The Spark

the Voice of
The Communist League of Revolutionary Workers–Internationalist

“The emancipation of the working class will only be achieved by the working class itself.”
— Karl Marx

Haiti:
Workers Protest

May 22, 2017

This article is translated from the May 9 issue of Combat Ouvrier (Workers Fight), the paper of comrades in Guadeloupe and Martinique, two islands that are French overseas departments in the Caribbean.

On May 1st, textile workers demanded a wage increase to more than $11 a day (800 gourdes, the Haitian currency).

In the capital city of Port-au-Prince, nearly 500 people defied the police by marching from Sonapi Park in the industrial zone to the president’s residence at the Field of Mars. The majority were workers from the textile companies, supported by students.

Four trade unions were present, as were the comrades of OTR, the Revolutionary Workers Organization, demonstrating with the slogan of raising the minimum wage. The demonstrators chanted, “800 gourdes minimum per day,” and, “Slow down the pace of work!” Their signs exposed the high cost of living and the lack of health insurance, for which deductions are always made by the bosses without services to workers ever being paid for.

The Haitian government, serving the bosses, renamed May 1 “the Festival of Agriculture.” The government organized an agricultural fair at the Field of Mars to fool working people and divert them onto a different path than struggle.
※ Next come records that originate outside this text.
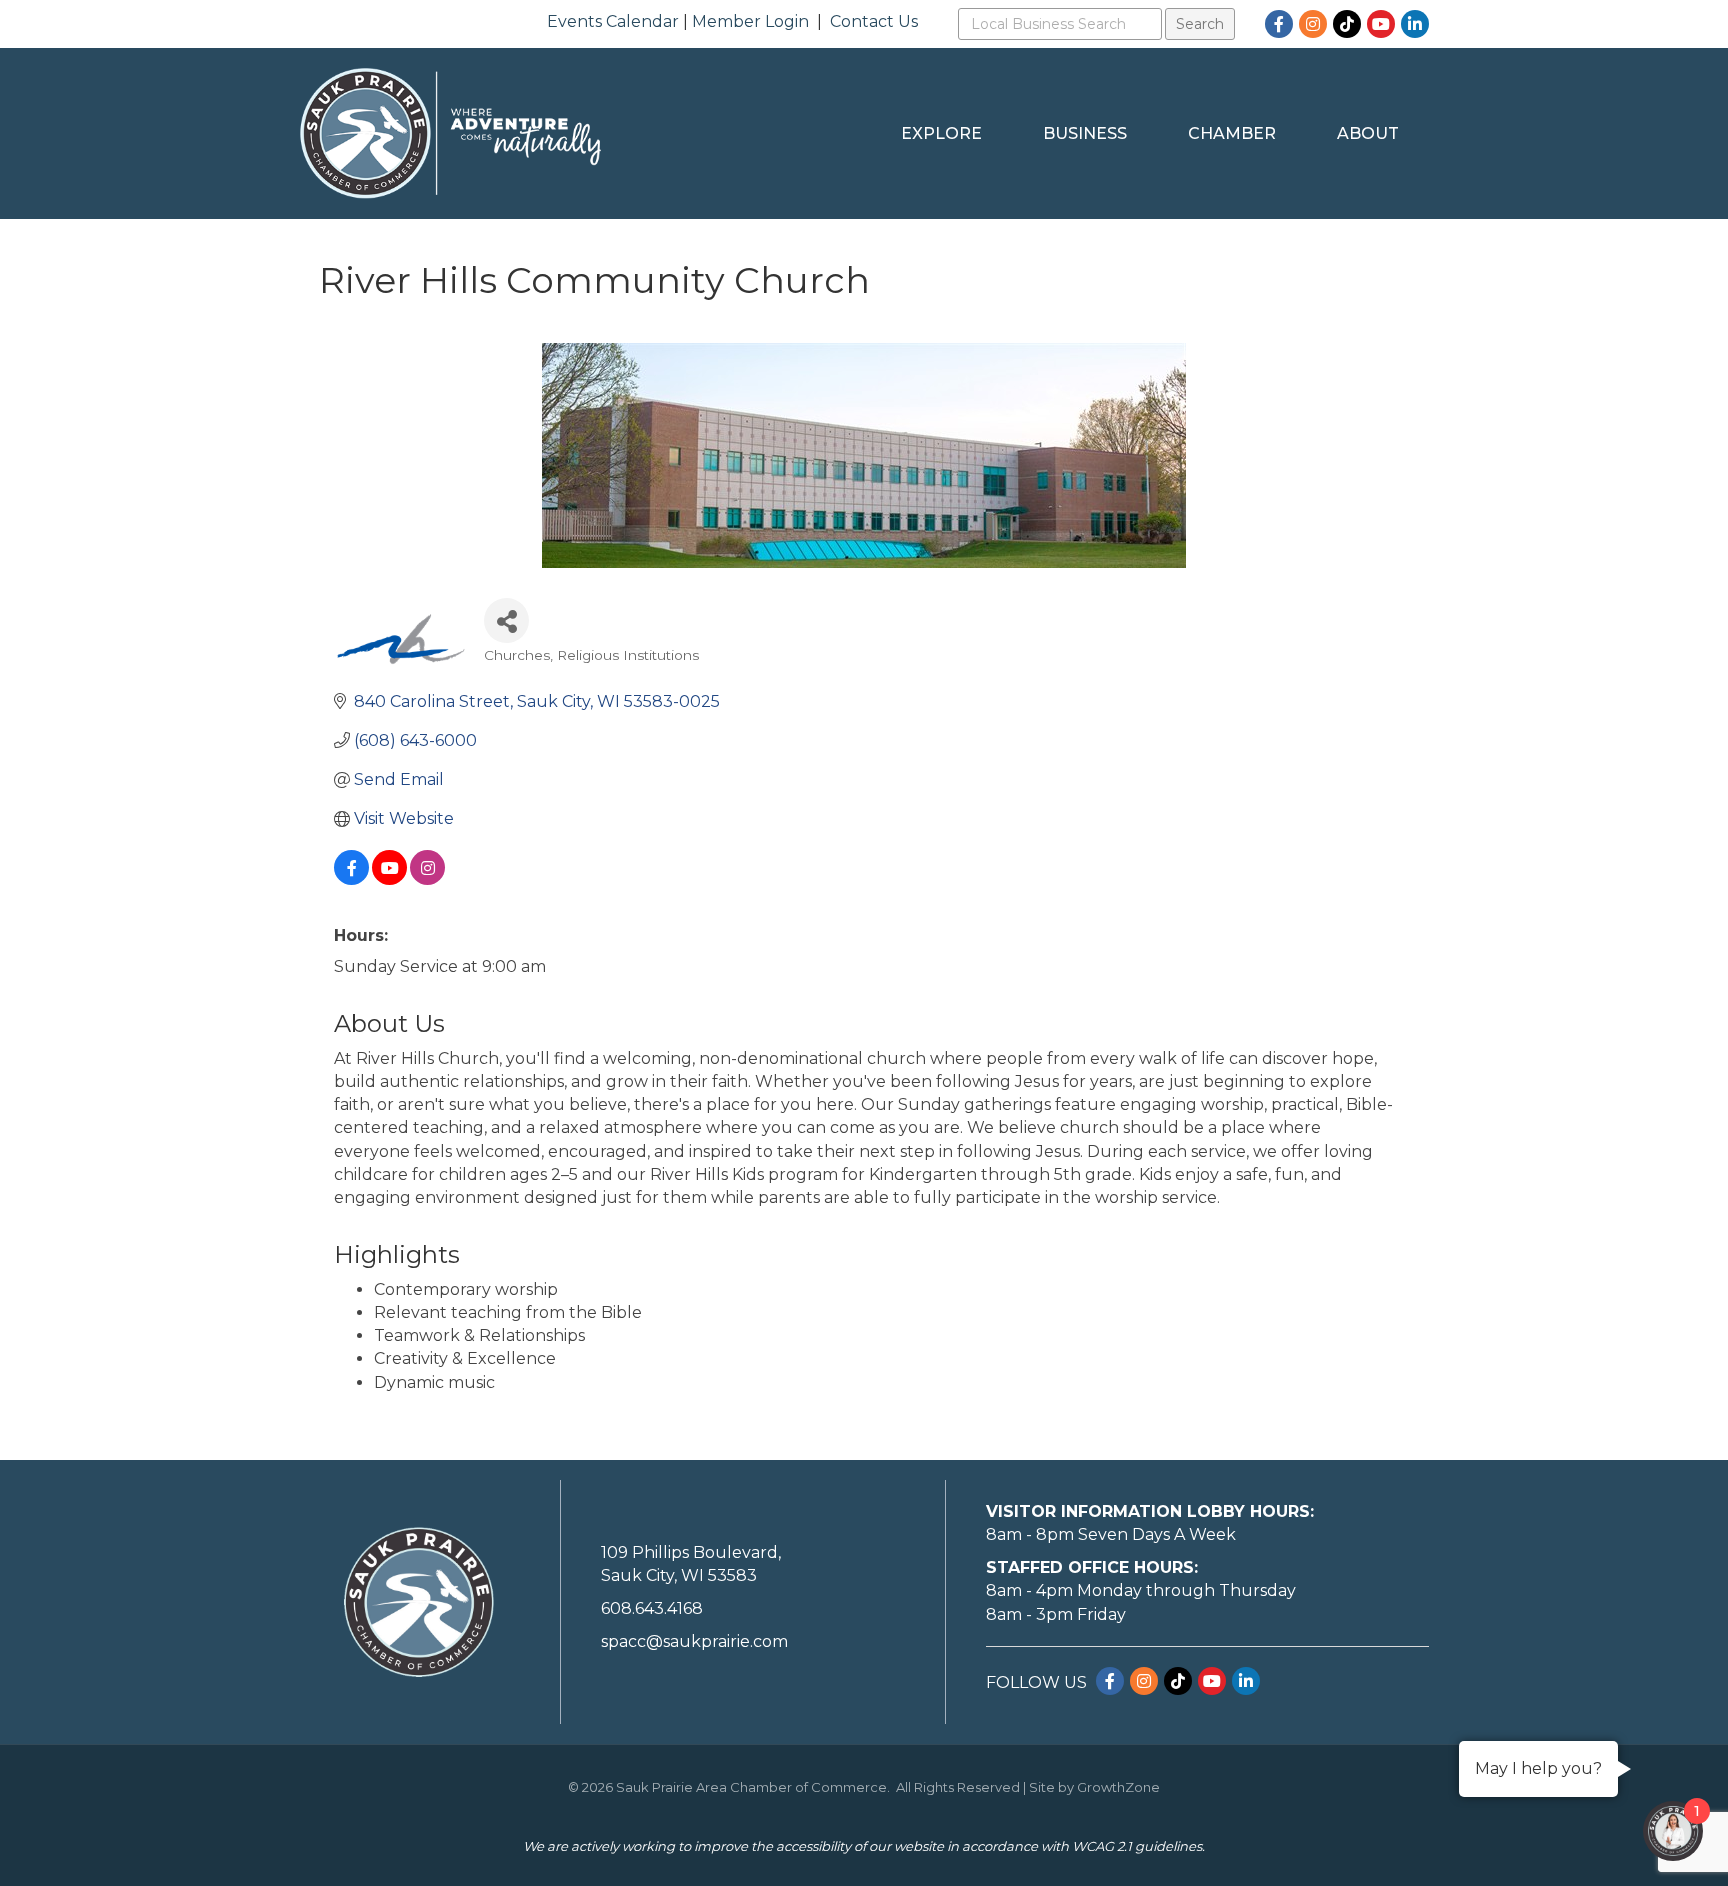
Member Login (750, 21)
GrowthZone (1118, 1787)
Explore (941, 133)
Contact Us (874, 21)
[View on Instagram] (427, 879)
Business (1085, 133)
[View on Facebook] (351, 879)
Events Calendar (613, 21)
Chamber (1232, 133)
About (1368, 133)
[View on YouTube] (389, 879)
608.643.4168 (652, 1608)
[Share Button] (506, 620)
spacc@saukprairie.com (694, 1641)
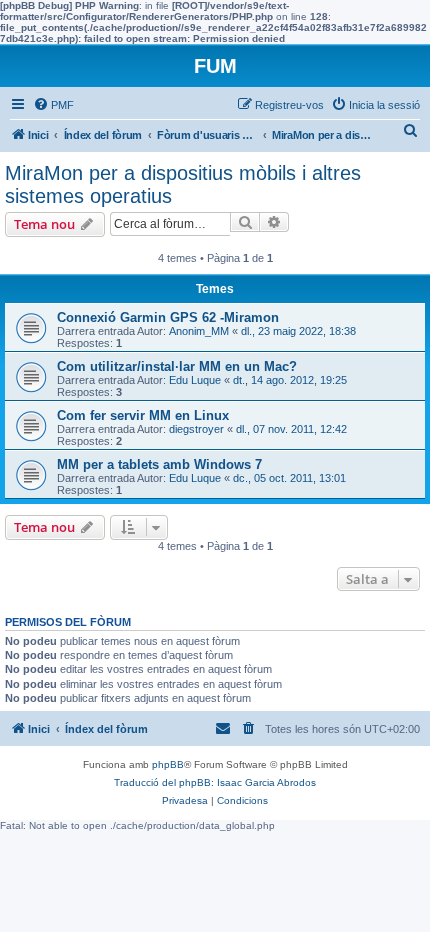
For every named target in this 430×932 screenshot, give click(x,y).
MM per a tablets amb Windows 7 (159, 464)
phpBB (168, 764)
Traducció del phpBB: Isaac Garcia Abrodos (215, 782)
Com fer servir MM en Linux (143, 415)
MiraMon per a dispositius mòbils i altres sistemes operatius (183, 184)
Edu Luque (195, 380)
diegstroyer (196, 429)
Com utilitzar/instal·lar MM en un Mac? (177, 366)
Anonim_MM (199, 331)
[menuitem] (53, 105)
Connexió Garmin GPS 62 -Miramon (168, 317)
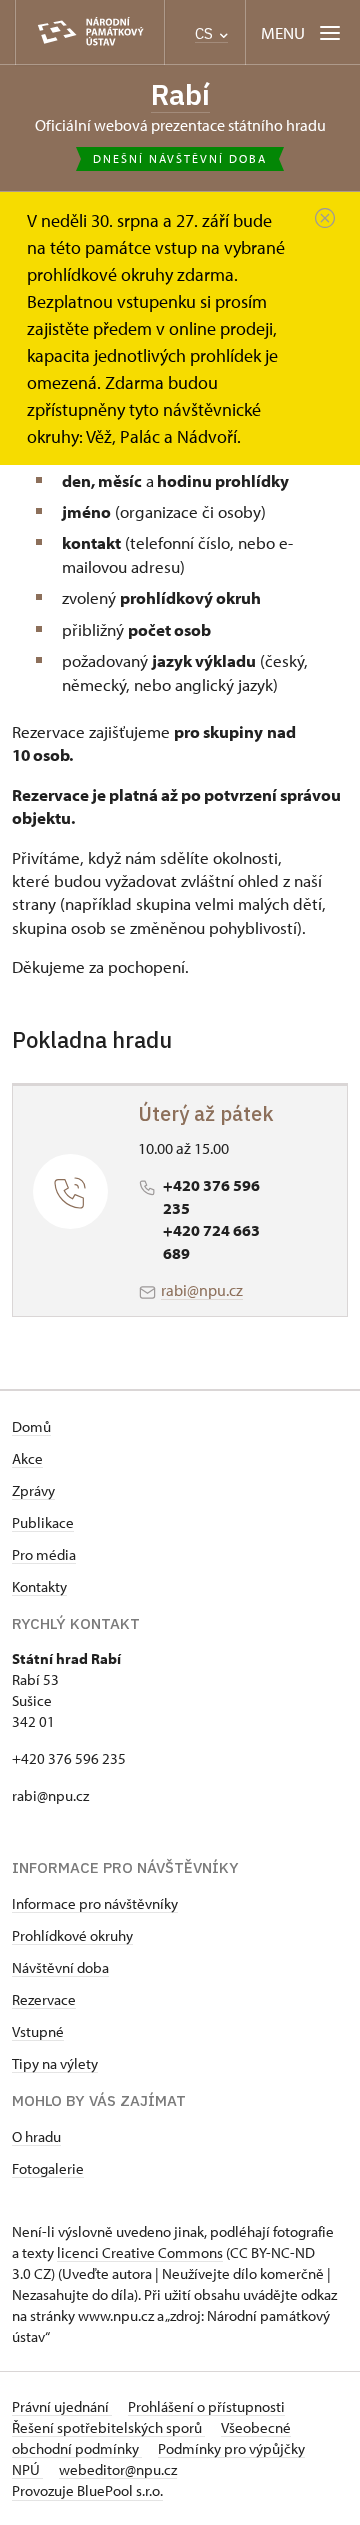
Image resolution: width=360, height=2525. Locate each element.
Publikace (43, 1522)
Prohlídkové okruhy (72, 1935)
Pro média (44, 1554)
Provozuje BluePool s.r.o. (87, 2490)
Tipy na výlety (55, 2063)
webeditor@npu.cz (118, 2469)
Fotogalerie (48, 2168)
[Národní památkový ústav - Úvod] (90, 32)
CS (206, 33)
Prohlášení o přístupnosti (206, 2406)
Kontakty (39, 1586)
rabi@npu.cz (202, 1290)
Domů (31, 1426)
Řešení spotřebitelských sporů (108, 2427)
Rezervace (44, 1999)
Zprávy (33, 1490)
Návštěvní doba (60, 1967)
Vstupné (38, 2031)
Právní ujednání (62, 2406)
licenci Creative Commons (140, 2252)
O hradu (36, 2136)
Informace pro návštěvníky (95, 1903)
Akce (27, 1458)
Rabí (180, 94)
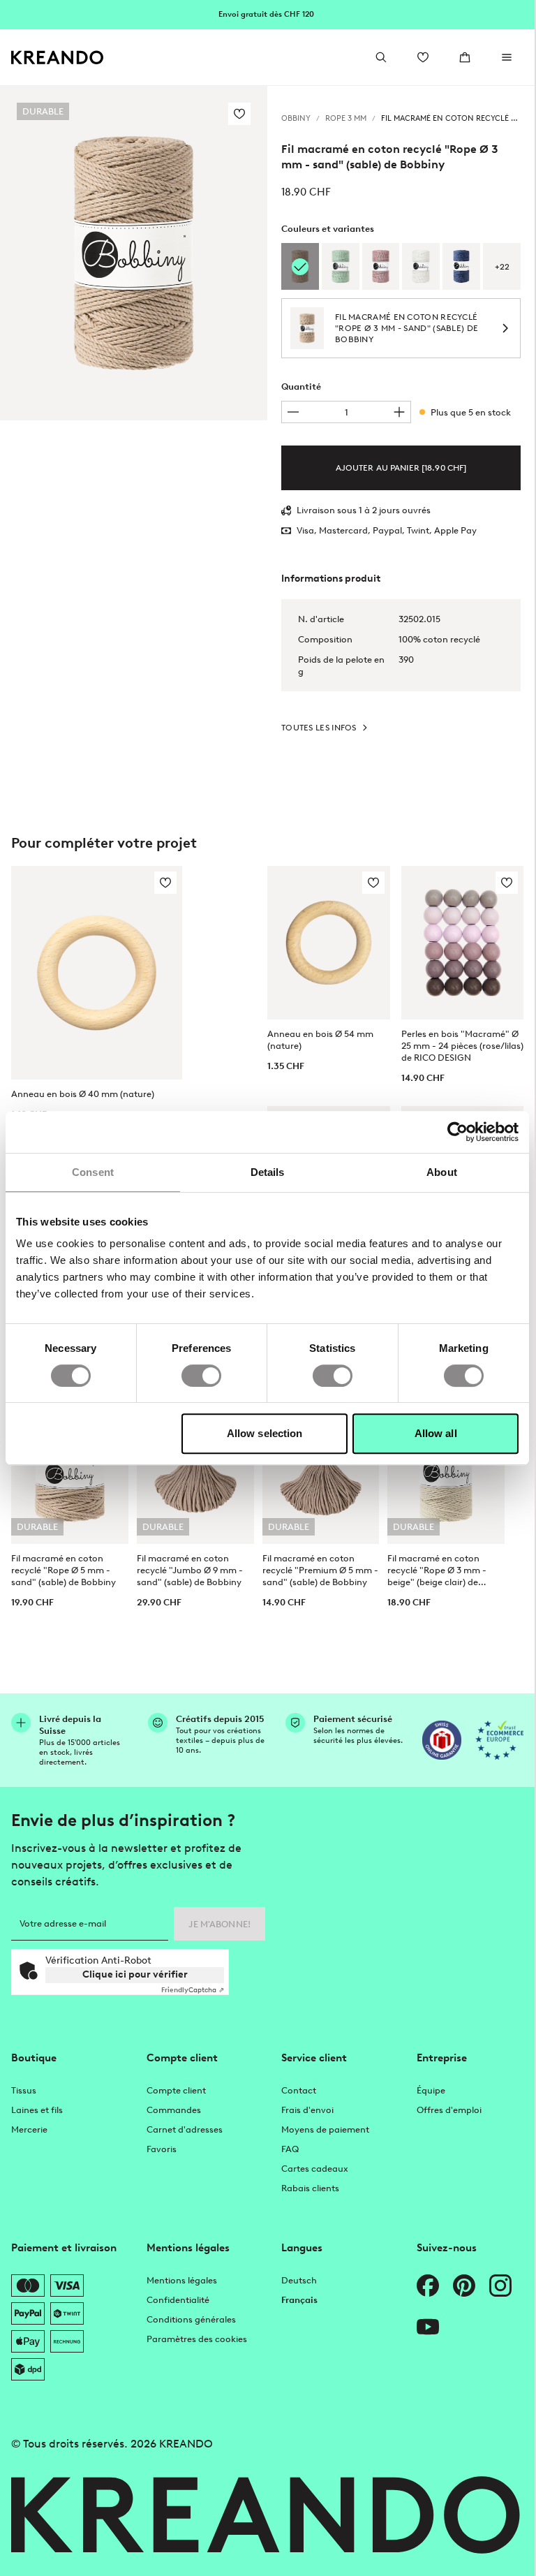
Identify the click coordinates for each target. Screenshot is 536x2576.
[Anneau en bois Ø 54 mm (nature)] (328, 942)
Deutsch (299, 2280)
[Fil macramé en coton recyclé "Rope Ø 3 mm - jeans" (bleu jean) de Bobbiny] (461, 266)
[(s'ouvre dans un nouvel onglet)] (441, 1740)
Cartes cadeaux (314, 2168)
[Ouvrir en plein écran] (133, 253)
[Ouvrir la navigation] (506, 57)
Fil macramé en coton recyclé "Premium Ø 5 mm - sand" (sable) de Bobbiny (320, 1570)
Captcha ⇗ (192, 1989)
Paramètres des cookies (197, 2339)
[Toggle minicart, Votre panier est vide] (465, 57)
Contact (298, 2090)
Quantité (301, 386)
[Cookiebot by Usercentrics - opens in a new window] (457, 1131)
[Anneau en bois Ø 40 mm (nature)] (96, 973)
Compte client (176, 2090)
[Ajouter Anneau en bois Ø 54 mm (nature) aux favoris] (373, 882)
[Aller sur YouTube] (428, 2327)
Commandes (174, 2110)
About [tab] (441, 1172)
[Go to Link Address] (267, 14)
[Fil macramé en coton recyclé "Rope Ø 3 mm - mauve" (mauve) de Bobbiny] (381, 266)
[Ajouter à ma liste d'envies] (239, 114)
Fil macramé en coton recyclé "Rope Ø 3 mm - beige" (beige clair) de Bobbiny (436, 1570)
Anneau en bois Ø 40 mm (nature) (82, 1094)
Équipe (431, 2090)
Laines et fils (37, 2110)
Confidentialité (178, 2300)
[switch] (201, 1375)
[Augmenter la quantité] (399, 412)
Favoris (162, 2149)
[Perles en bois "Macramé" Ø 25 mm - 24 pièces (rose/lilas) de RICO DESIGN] (462, 942)
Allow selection (265, 1433)
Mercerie (29, 2129)
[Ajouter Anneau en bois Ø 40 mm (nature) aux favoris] (165, 882)
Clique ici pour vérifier (135, 1974)
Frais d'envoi (307, 2110)
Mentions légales (182, 2280)
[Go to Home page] (57, 57)
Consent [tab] (93, 1172)
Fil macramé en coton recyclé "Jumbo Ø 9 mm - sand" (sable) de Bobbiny (190, 1570)
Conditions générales (191, 2319)
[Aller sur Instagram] (500, 2285)
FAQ (290, 2149)
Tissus (23, 2090)
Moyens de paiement (325, 2129)
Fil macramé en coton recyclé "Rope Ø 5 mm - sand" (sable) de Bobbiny (63, 1570)
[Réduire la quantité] (293, 412)
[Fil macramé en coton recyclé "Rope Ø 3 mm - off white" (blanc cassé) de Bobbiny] (421, 266)
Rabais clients (310, 2188)
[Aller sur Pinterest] (464, 2285)
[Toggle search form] (381, 57)
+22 (502, 267)
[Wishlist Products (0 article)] (423, 57)
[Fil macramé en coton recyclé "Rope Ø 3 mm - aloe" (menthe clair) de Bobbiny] (340, 266)
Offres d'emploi (449, 2110)
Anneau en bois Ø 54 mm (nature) (320, 1040)
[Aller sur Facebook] (428, 2285)
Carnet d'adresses (185, 2129)
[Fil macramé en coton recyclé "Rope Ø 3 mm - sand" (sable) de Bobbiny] (300, 266)
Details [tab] (268, 1172)
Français (299, 2300)
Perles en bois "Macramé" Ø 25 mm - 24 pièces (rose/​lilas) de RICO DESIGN (462, 1046)
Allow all (436, 1433)
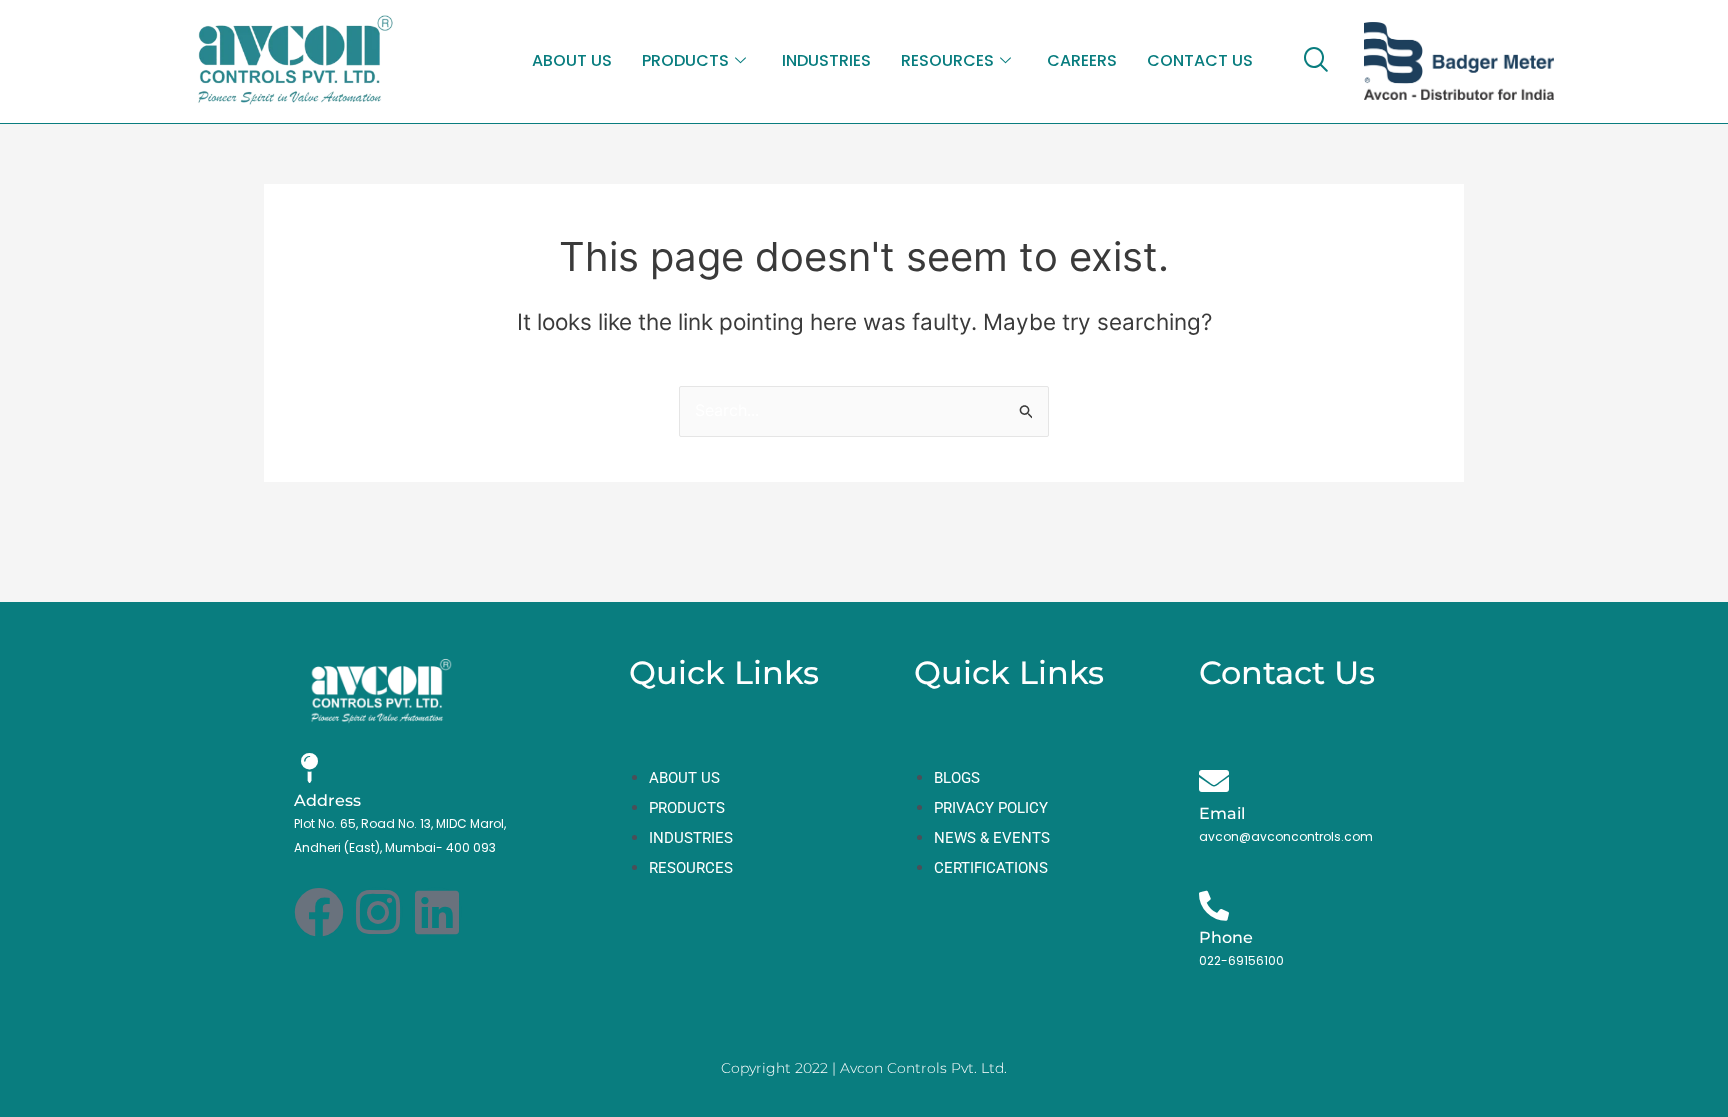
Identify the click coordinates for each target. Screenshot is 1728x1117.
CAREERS (1082, 60)
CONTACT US (1200, 60)
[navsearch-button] (1315, 61)
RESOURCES (947, 60)
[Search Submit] (1027, 411)
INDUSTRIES (826, 60)
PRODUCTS (685, 60)
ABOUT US (572, 60)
But worrying that the protesters might disrupt the fair, the new president Jovenel sent police to arrest the demonstrators anyway. On the road the marchers encountered the police and their armored vehicles. They faced off for over an hour. The workers sang, “When we are hurt on a machine, we never see the police.” The workers explained to the police that they also are children of poor neighborhoods and that they should not obey the orders of the bosses. In the end the police did not shoot. They followed the march and blocked it 200 yards from the Field of Mars.

Union speakers demanded the pay raise to 800 gourdes a day. The speaker from OTR explained why this wage should be paid in dollars. The bosses get sales revenue in dollars but pay the workers in gourdes, which is a currency that loses value. A wage paid in dollars would not lose value.

No president will make this adjustment. Only pressure exerted by mobilized, angry workers will force the bosses to make it.

The morning of May 1, President Jovenel wanted to calm this anger in advance by decreeing a raise of 50 gourdes per day. This would only raise the pay from $4 a day now to $5 a day. The workers replied, “That’s miles away from 800 gourdes ($11)!” and they are still mobilized in the industrial zone.